Room temperature ethanol sensing properties of ZnO nanorods prepared using an electrospinning technique

In recent years, the design of room temperature gas sensors has received major attention from researchers considering their deployment for real-time monitoring and power consumption. In this context, a novel and simple electrospinning route has been proposed to control the growth of ZnO nanorods with definite planes for achieving an enhanced room temperature response to ethanol vapor. The composite nanofibers [polyvinyl alcohol (PVA)-zinc oxide (ZnO)] were transformed to hexagonal wurtzite structured ZnO nanorods with flat, sharp pencil and blunt end shaped morphologies. X-ray diffraction patterns revealed the formation of high c-axis orientation with (002) (polar), (100) (nonpolar), and (101) (semi-polar) plane orientation towards the flat and pencil tip ended ZnO nanorods, respectively.
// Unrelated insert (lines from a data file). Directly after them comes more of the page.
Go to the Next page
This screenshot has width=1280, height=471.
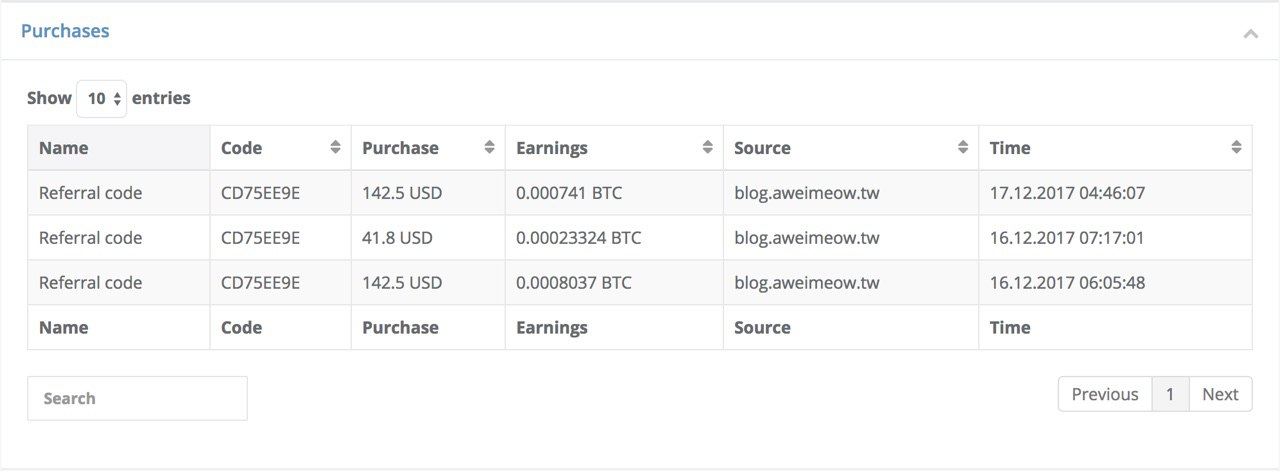[1220, 394]
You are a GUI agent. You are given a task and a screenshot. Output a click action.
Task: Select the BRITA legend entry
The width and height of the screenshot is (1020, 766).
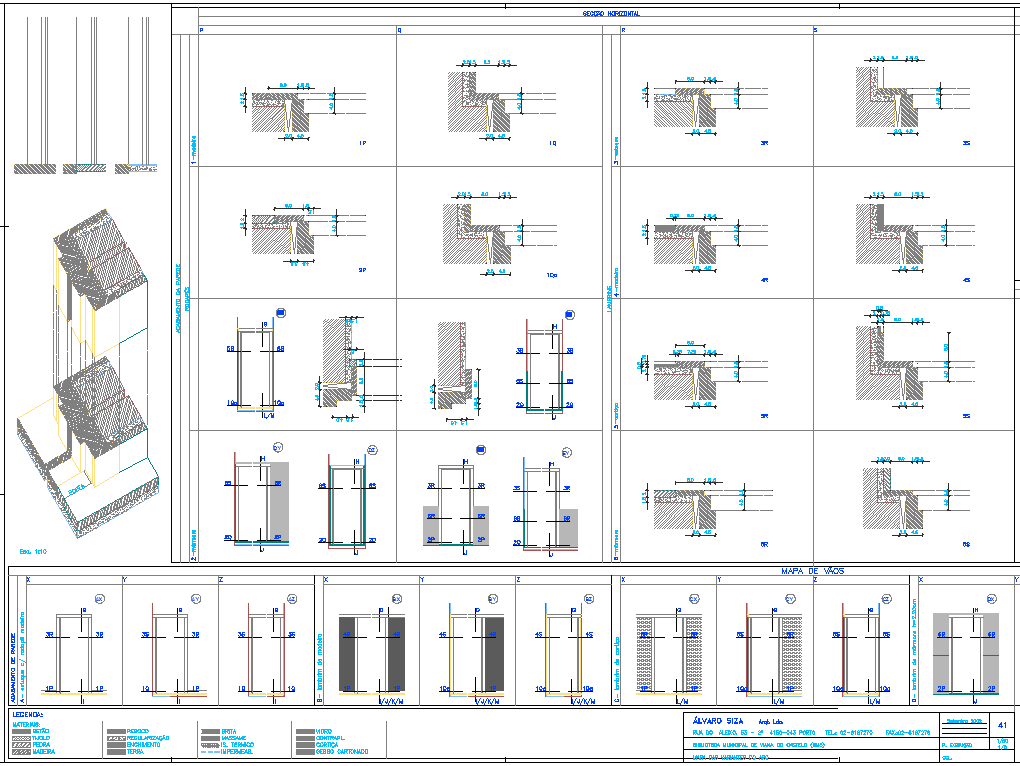210,730
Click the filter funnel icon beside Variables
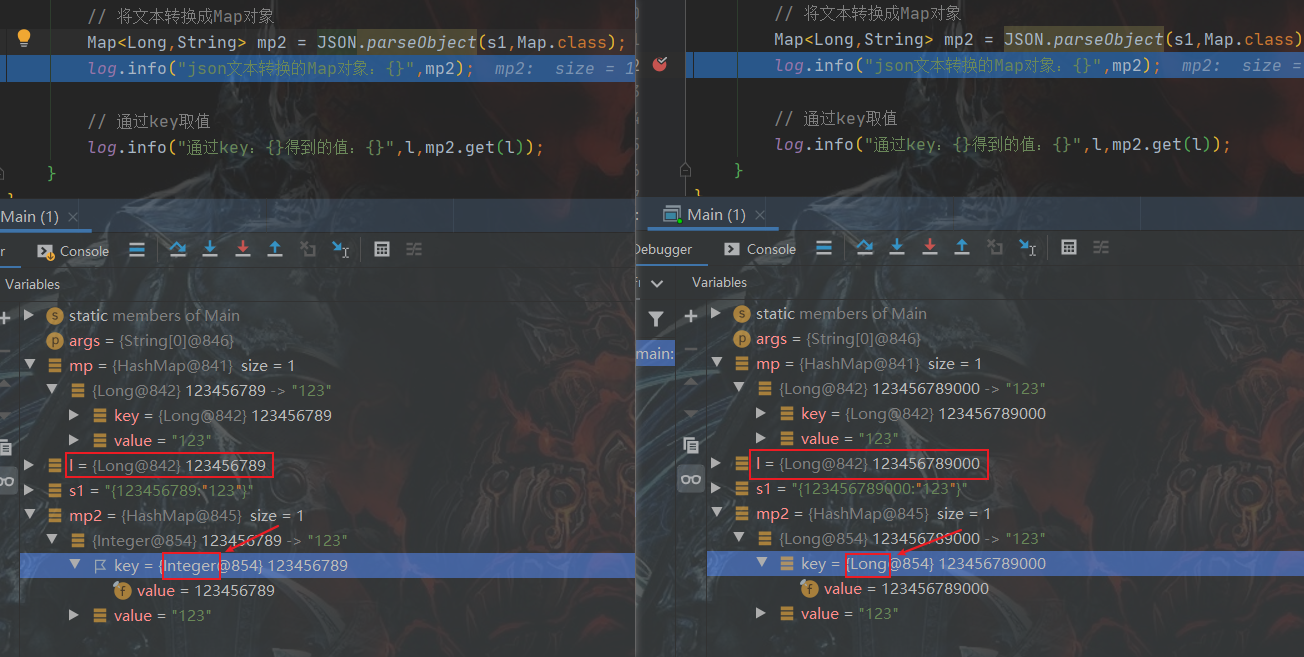Viewport: 1304px width, 657px height. [655, 319]
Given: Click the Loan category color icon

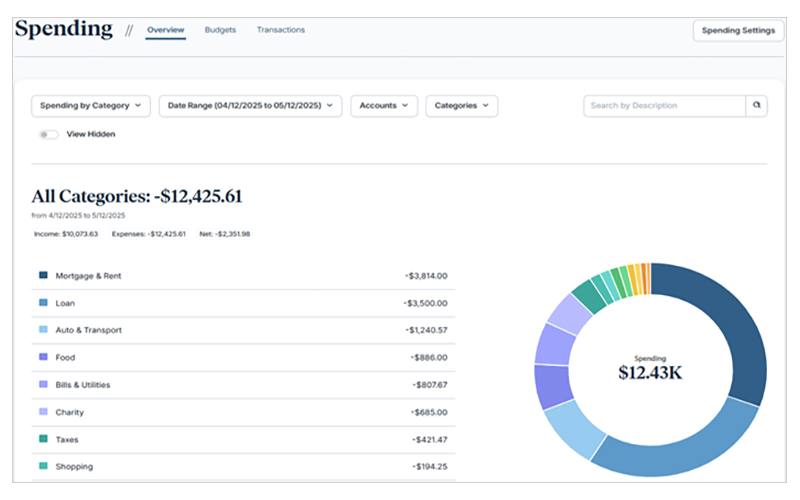Looking at the screenshot, I should 43,303.
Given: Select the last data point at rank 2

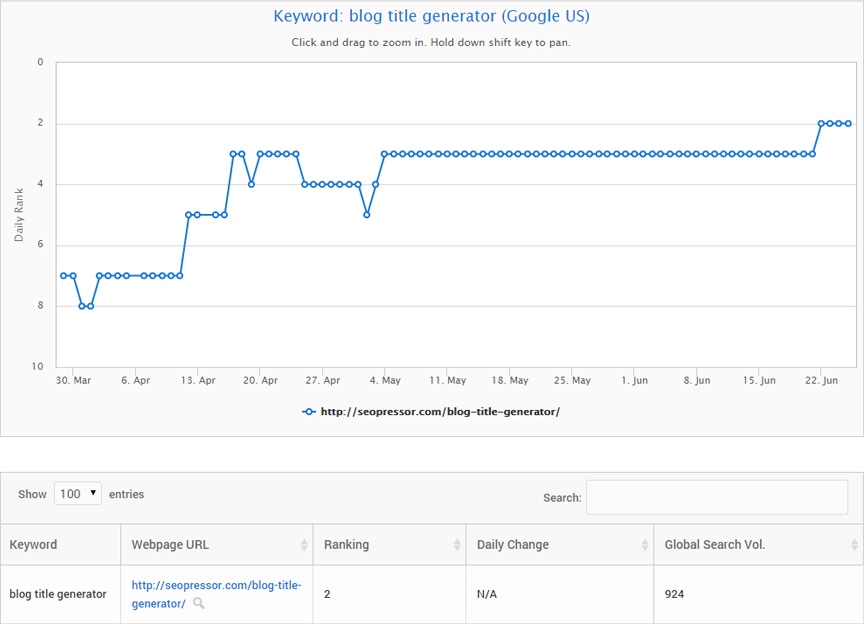Looking at the screenshot, I should tap(848, 123).
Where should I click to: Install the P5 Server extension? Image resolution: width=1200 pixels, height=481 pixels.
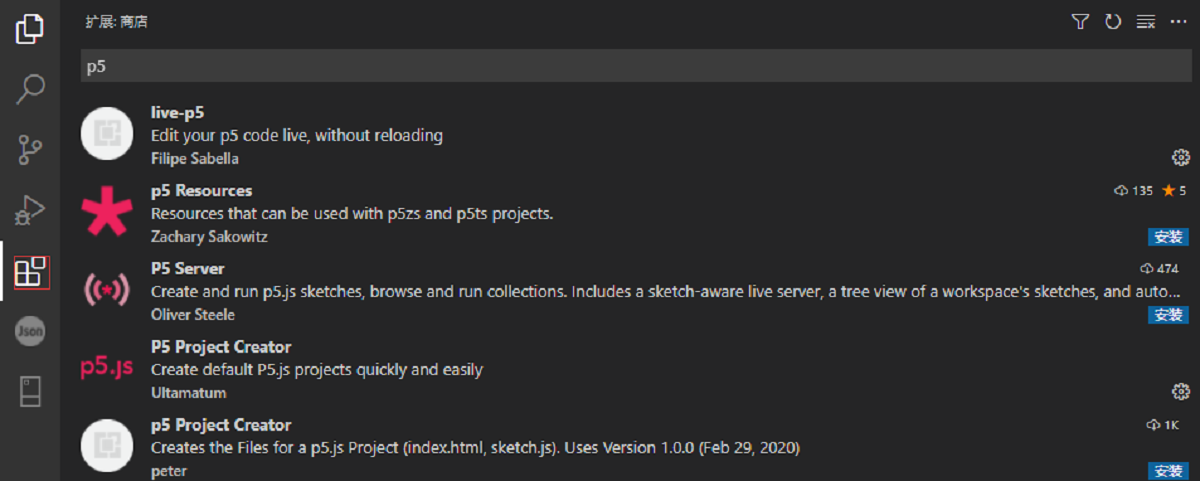click(x=1168, y=315)
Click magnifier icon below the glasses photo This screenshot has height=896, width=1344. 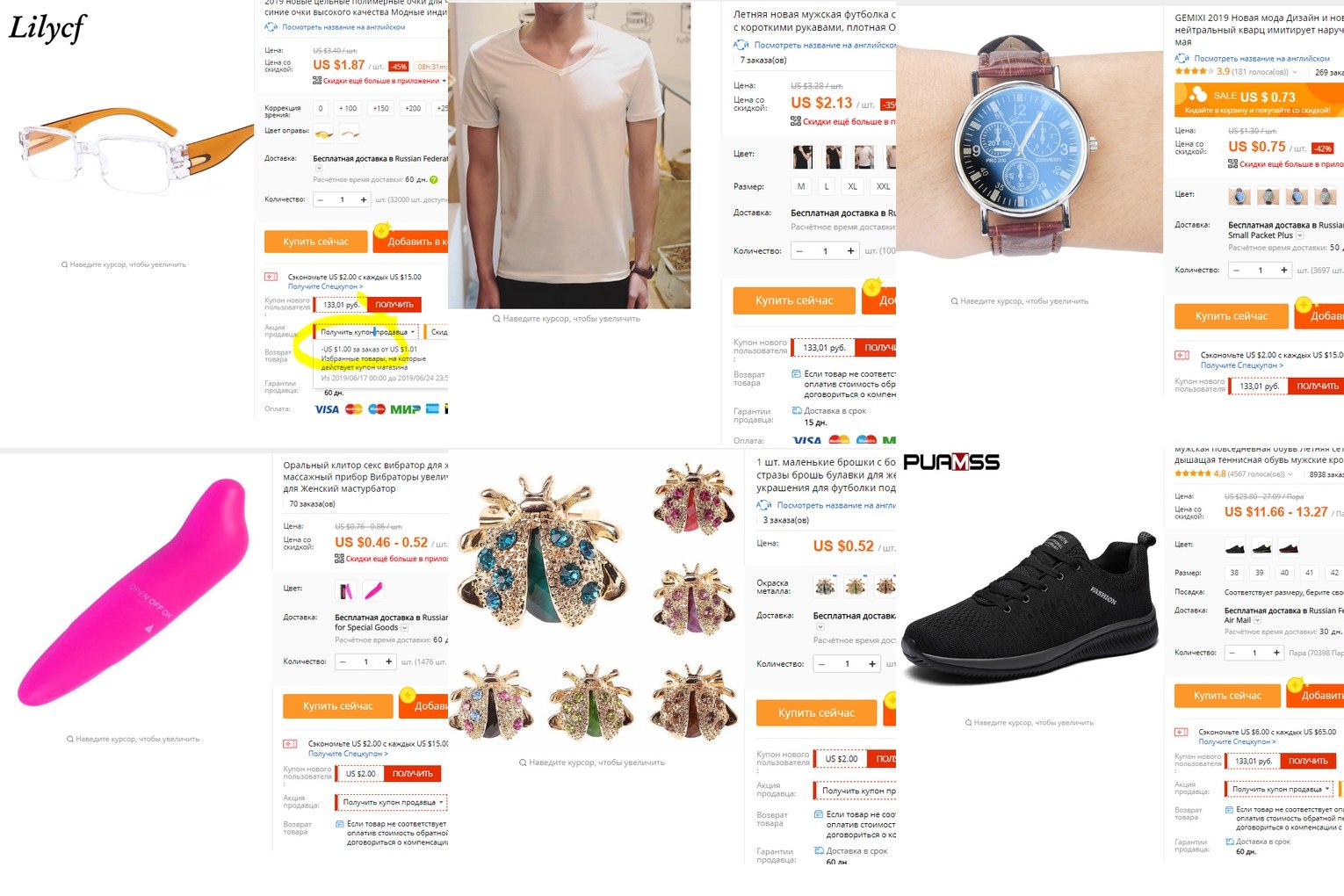coord(65,264)
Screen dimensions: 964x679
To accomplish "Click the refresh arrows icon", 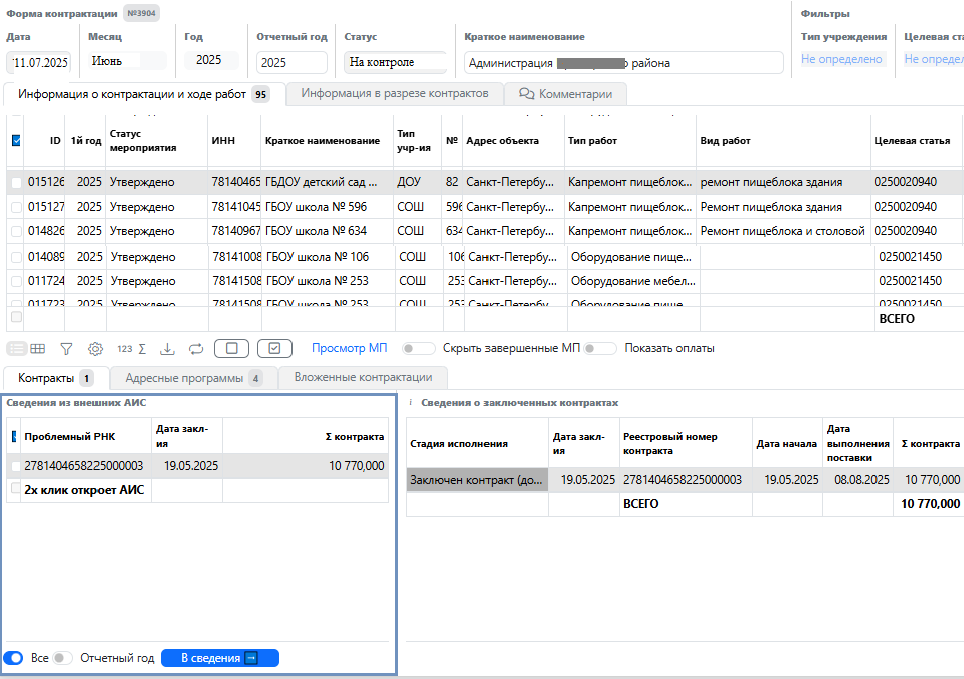I will (x=195, y=349).
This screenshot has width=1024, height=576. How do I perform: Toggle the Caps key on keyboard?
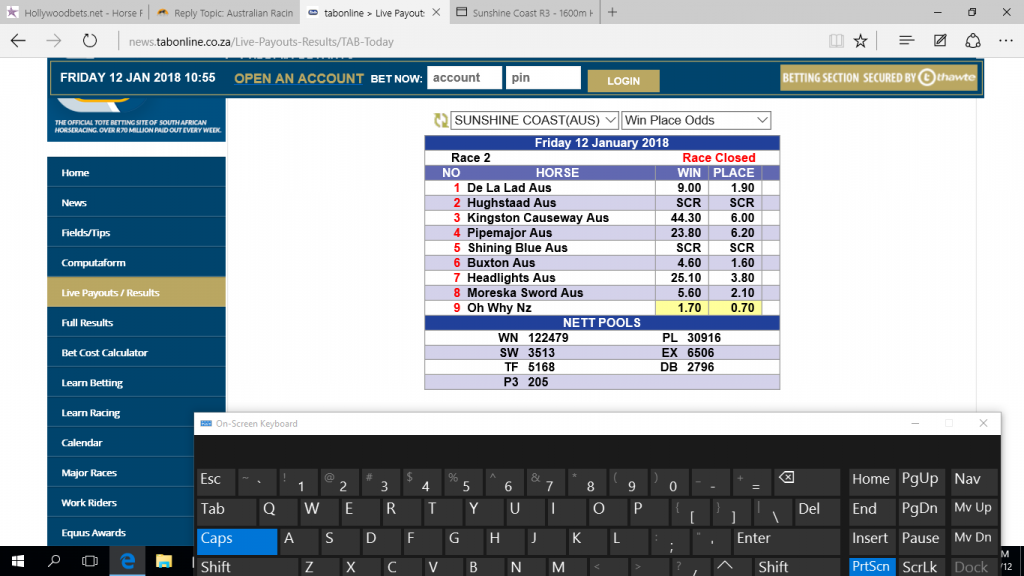click(x=236, y=540)
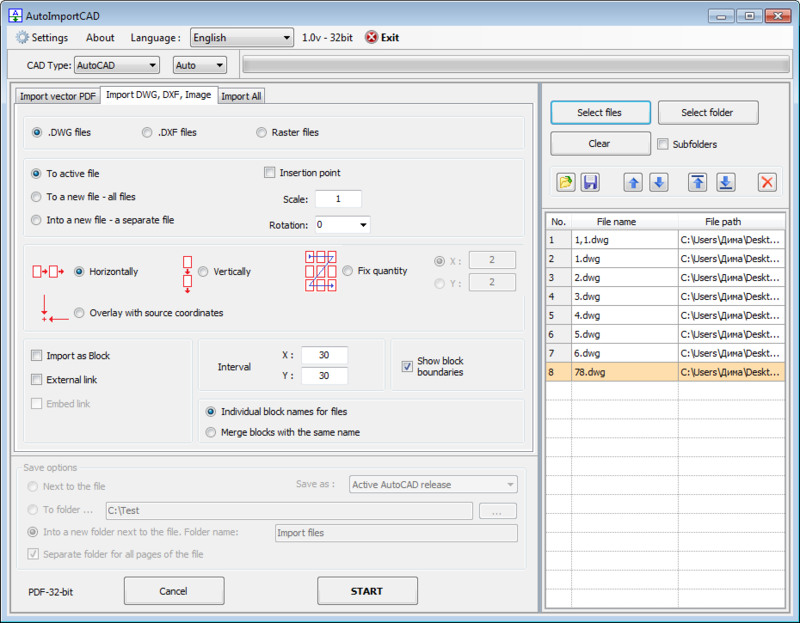Viewport: 800px width, 623px height.
Task: Delete selected file with red X icon
Action: coord(767,182)
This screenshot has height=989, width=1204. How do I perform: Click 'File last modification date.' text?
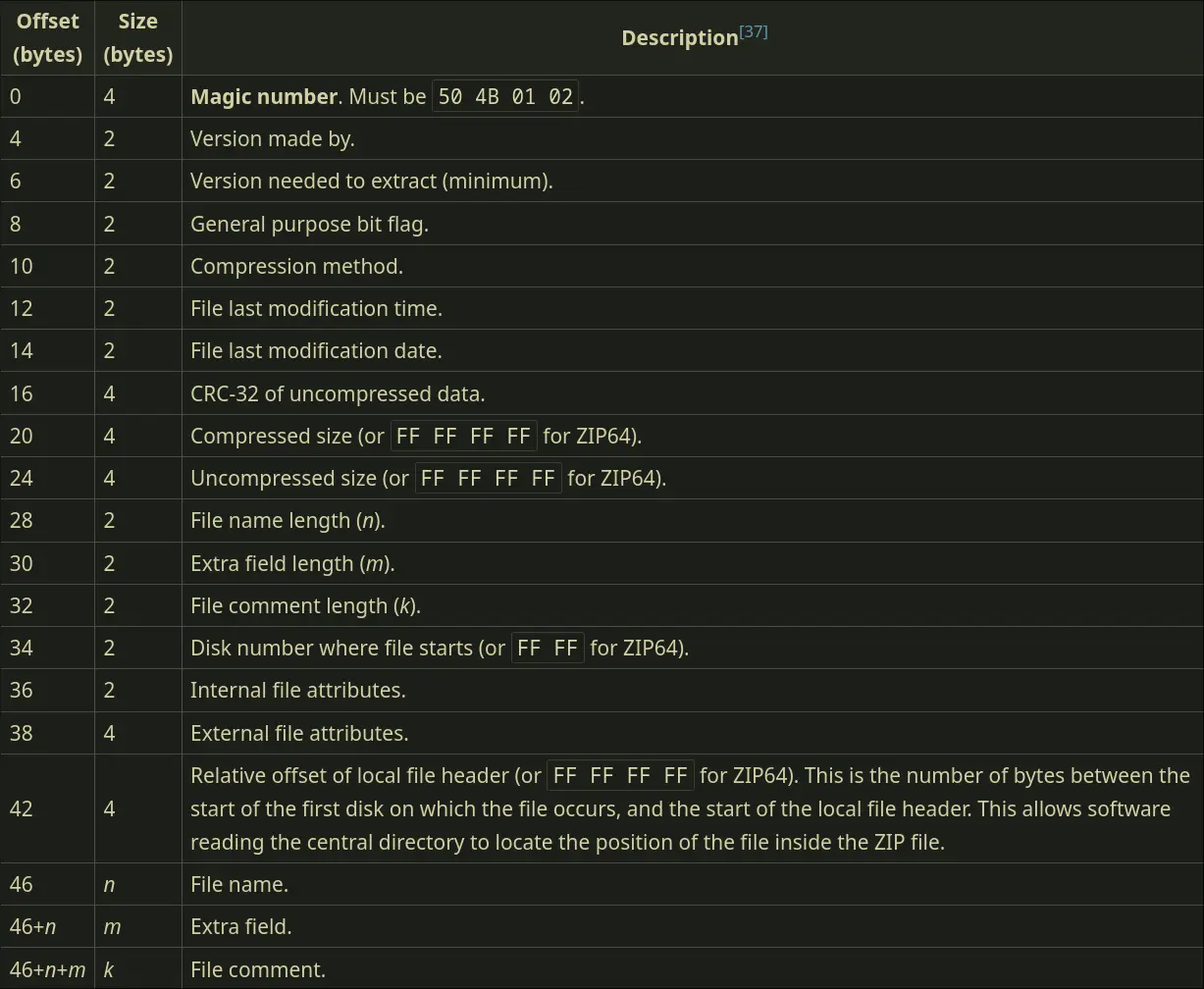(316, 350)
The electrical parameters like carrier concentration, mobility, grain and grain boundary resistances and activation energy of the nanorods were measured and correlated with the room temperature (299 K) ethanol sensing performance of the ZnO nanorods. The flat-end loosely populated nanorods showed a higher sensing response of 26.4 for 500 ppm of ethanol, which is comparatively higher than previously reported responses.